WHAT THE EXERCISE ASKS:
Your answer must hold only the lines below from the line containing "812x660 pixels." through the line containing "The image size is (418, 980).", each reproduced exactly.

INFORMATION SUPPLIED Start Marker

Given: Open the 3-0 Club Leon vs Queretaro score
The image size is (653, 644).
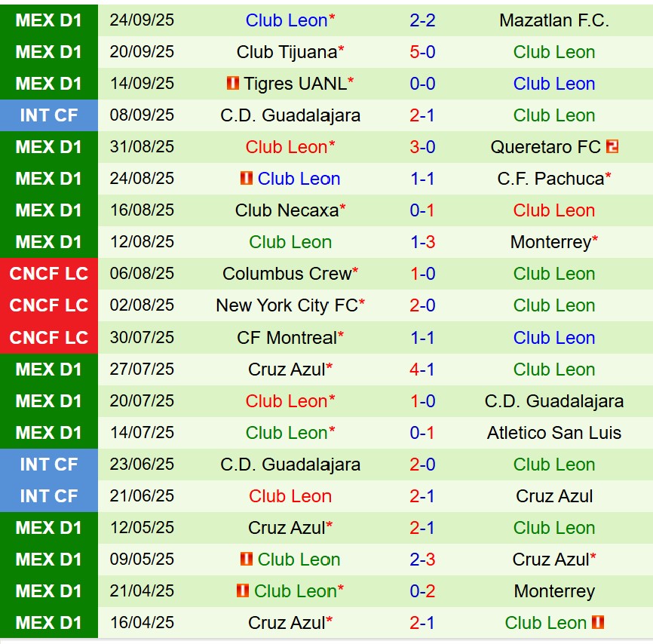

INFORMATION SUPPLIED End Marker
INFORMATION SUPPLIED Start Marker

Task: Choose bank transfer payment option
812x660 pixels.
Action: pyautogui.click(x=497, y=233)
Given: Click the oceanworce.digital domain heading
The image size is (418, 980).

INFORMATION SUPPLIED End Marker

YOUR SOLUTION:
812x660 pixels.
Action: pyautogui.click(x=497, y=233)
Given: Click the oceanworce.digital domain heading
The image size is (418, 980).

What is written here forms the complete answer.